Ein schöner Tag? Kuddel schaute sich um. Die Sonne erschien im Osten über den sanften Hügeln der Baumwiese. Wie konnte es ein schöner Tag werden, wenn er noch hier oben hing? Bruno und der Waldbär waren nun bei Kuddel angekommen und schauten ihn an. »Na?«, fragte der Waldbär. »Lass mal sehen. Wie sieht es denn heute aus?« Brummend schaute er Kuddel und die Blüte genau an. »Ich glaube, das wird heute auch noch nichts«, seufzte er. »Leider hat der Bärenrat beschlossen, morgen das Hosenfest zu feiern. Die Bären brauchen neue Hosen und die Kleinen können wir nicht länger ohne Hose herumlaufen lassen. Das ist zu peinlich, verstehst du?«

Ein Bär ohne Hose ist im Bärendorf eine Schande. Denn in den Hosentaschen haben die Bären alles, was sie tagsüber brauchen: Werkzeug, Andenken, Angelschnur und ein Taschenmesser. Ohne all diese Dinge ist man zur Langeweile verdammt. Die älteren Bären müssen ihre Hosen nur selten abgeben. Aber die Jungbären haben nur Streiche und Unsinn im Kopf. Daher passiert es bei ihnen immer wieder, dass sie ohne Hose herumlaufen müssen. Kuddel stiegen die Tränen in die Augen. Er hatte es befürchtet. Er würde beim Hosenfest als Einziger noch im Baum hängen und zugucken müssen, wie alle ihre Hosen bekamen. Kuddel müsste dann irgendeine übrig gebliebene Hose nehmen. »Kannst du mich nicht einfach aus meiner Blüte lösen?«, fragte er darum voller Hoffnung. Ernst schüttelte der Waldbär den Kopf. »Nein, das geht nicht. Man sagt, davon würden die Bäume krank. Das kann ich nicht riskieren.« Kuddel wischte sich mit seinen dicken Pfoten die Tränen aus den Augen. »Sei nicht traurig, mein Winzling«, tröstete ihn der Waldbär. »Der Bärenrat hat beschlossen, das Hosenfest diesmal nicht im Dorf, sondern hier bei dir auf der Baumwiese zu feiern. Du wirst also nicht alleine sein, während wir feiern.« Zärtlich strich er ihm über den Kopf. Kuddel war der Ansicht, dass sein Leben ganz schön traurig begann.

2 Das Hosenfest

Der nächste Tag brachte Unruhe ins Bärendorf. Alle Bären waren auf den Beinen. Jeder wollte bei den Vorbereitungen für das Hosenfest helfen.
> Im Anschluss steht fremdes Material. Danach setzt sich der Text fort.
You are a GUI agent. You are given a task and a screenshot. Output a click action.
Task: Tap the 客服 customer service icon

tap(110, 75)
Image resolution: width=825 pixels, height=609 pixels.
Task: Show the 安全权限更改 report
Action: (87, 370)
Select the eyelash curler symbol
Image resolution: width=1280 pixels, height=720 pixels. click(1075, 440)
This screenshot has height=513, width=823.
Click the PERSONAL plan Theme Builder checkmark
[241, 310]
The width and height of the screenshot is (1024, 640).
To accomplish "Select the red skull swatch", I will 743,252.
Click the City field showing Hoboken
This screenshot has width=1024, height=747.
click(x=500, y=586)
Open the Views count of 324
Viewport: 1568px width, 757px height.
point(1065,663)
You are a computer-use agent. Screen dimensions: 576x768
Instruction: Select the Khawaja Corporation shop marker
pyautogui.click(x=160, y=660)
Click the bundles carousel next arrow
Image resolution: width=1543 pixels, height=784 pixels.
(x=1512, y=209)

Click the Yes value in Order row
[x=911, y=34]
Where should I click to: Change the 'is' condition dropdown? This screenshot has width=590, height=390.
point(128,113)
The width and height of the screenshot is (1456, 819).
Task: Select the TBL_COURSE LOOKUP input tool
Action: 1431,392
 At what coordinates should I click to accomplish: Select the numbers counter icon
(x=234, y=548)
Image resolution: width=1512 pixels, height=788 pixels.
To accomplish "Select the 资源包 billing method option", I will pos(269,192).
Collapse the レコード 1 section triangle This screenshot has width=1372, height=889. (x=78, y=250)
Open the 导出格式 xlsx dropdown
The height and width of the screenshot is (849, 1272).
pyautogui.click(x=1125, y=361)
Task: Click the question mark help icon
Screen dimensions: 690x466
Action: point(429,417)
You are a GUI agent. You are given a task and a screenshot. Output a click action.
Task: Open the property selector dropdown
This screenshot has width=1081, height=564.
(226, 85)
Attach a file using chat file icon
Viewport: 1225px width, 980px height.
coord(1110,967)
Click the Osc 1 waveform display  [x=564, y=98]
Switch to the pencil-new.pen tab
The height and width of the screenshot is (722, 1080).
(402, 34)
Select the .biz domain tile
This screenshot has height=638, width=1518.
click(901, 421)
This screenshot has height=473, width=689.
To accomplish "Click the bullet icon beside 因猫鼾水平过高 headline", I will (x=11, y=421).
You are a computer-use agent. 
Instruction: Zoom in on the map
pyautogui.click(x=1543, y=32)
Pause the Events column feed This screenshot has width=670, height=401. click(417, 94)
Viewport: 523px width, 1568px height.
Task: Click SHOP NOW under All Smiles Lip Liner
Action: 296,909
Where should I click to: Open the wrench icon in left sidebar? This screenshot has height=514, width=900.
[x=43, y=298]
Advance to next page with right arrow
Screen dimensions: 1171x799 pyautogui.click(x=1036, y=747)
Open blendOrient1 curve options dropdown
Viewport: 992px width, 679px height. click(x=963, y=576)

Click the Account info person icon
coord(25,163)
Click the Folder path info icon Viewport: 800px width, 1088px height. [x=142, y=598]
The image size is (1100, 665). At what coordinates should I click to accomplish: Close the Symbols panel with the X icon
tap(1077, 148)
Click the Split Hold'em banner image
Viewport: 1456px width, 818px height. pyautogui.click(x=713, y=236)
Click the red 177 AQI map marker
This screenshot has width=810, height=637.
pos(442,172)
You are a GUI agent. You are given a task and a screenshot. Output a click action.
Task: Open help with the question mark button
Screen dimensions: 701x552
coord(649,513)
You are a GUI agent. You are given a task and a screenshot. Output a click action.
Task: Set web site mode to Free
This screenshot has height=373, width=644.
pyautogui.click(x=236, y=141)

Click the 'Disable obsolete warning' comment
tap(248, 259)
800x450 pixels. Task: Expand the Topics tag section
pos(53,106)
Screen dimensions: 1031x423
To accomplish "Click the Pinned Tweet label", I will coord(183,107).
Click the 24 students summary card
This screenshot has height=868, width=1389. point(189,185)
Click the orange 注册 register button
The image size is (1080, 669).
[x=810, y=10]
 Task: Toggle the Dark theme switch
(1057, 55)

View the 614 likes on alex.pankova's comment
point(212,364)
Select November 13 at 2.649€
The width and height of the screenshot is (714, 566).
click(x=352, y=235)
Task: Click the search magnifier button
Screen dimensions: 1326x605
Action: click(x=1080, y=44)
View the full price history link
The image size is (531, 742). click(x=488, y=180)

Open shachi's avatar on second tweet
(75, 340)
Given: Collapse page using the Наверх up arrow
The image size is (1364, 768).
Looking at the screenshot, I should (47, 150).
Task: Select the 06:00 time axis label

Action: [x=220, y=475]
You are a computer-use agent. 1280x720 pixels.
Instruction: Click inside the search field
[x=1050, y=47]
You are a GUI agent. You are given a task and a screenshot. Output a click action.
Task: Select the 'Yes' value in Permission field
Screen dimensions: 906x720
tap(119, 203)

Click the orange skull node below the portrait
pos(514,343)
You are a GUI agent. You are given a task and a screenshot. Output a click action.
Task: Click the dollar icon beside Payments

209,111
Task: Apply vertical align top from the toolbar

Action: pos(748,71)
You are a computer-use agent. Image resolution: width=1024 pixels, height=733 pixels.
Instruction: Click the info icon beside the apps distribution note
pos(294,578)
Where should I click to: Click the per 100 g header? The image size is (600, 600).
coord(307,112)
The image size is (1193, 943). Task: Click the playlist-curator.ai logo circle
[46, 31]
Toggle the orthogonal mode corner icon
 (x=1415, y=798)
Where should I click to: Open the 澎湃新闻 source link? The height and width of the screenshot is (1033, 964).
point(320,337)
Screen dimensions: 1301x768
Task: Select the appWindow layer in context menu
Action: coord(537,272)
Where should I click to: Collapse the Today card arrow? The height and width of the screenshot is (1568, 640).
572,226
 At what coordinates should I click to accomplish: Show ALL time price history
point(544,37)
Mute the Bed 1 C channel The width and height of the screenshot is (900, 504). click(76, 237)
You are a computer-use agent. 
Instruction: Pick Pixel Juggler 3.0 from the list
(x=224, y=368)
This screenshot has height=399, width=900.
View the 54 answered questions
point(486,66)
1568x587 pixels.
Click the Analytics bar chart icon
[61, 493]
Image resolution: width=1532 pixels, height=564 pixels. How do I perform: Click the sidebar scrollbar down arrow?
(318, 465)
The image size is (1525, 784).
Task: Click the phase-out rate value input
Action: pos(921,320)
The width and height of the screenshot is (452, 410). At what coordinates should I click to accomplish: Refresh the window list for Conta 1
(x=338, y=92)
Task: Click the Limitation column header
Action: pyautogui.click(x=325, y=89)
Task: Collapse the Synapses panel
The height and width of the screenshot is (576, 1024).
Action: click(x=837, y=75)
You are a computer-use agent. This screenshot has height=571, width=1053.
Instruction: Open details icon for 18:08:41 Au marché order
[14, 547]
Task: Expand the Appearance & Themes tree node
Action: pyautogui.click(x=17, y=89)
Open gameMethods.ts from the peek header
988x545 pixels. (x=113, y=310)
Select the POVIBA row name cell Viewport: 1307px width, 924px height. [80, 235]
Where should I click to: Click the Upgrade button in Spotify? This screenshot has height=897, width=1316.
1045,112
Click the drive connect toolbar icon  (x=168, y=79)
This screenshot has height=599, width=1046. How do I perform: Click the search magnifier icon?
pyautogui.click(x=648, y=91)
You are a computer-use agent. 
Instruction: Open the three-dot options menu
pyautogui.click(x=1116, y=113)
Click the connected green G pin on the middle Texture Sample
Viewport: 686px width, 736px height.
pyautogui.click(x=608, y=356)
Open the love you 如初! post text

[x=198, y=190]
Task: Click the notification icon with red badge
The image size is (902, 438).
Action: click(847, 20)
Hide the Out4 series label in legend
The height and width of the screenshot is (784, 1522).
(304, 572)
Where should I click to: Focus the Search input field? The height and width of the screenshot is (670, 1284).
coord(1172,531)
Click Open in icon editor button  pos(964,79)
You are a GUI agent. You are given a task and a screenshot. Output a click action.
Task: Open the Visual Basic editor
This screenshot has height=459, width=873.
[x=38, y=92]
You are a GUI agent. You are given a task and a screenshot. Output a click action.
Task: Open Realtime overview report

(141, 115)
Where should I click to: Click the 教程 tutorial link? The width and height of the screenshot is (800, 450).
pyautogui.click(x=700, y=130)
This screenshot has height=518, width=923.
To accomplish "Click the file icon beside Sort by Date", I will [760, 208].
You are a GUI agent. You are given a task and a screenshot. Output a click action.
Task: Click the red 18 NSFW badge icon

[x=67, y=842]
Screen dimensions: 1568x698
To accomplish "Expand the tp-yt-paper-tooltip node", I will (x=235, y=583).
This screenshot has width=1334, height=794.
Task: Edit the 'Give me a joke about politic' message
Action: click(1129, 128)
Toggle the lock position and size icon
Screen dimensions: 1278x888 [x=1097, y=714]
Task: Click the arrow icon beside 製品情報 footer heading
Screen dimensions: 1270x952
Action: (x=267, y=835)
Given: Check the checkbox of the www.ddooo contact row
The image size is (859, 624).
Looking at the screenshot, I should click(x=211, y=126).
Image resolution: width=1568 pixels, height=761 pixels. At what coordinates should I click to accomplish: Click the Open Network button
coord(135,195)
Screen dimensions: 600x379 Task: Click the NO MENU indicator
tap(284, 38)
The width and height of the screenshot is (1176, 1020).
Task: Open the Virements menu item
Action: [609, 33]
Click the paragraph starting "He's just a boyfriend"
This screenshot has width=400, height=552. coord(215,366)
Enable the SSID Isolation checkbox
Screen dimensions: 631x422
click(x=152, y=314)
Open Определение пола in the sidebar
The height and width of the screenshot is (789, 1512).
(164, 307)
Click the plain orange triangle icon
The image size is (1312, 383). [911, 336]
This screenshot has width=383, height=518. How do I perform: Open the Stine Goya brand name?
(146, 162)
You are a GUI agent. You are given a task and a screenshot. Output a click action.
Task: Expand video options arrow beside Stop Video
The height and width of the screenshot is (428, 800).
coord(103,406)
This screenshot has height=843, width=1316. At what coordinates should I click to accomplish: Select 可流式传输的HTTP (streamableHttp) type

Im Biberwald lief der Waldbär herum und zeigte einigen Jungbären, welches Holz sie für das große Lagerfeuer sammeln sollten. Andere suchten Stöcke, auf die sie Fische und Kartoffeln aufspießen wollten, um sie am Lagerfeuer zu braten.

Im Dorf war Bruno mit dem Gartenbären auf dem Kartoffelacker, um die Kartoffeln auszugraben, die sie abends zum Hosenfest mitnehmen wollten.

Der Schreinerbär reparierte die letzten Bollerwagen, mit denen sie die Vorräte zur Wiese transportieren wollten. Oskar, Rupert und Rasmus, drei Jungbären, hatten damit ein Bollerwagenrennen veranstaltet und dabei Deichseln und Räder der Wagen zerbrochen. Sie mussten nun bei den Reparaturen helfen. Ohne Hosen schrubbten sie die verschmutzten Wagen sauber und lachten dabei über den Spaß, den sie gehabt hatten. »Wer hat eigentlich gewonnen?«, fragte Rasmus. »Ich«, rief Rupert. »Mein Wagen ist als einziger ins Ziel gekommen.« – »Nein, ich!«, rief Oskar. »Mein Bollerwagen war als erster kaputt.« Alle drei prusteten vor Lachen. Als der Schreinerbär das Gelächter hörte und nachsehen kam, machten sie sich schnell wieder an die Arbeit und schämten sich, dass er sie ohne Hosen sah.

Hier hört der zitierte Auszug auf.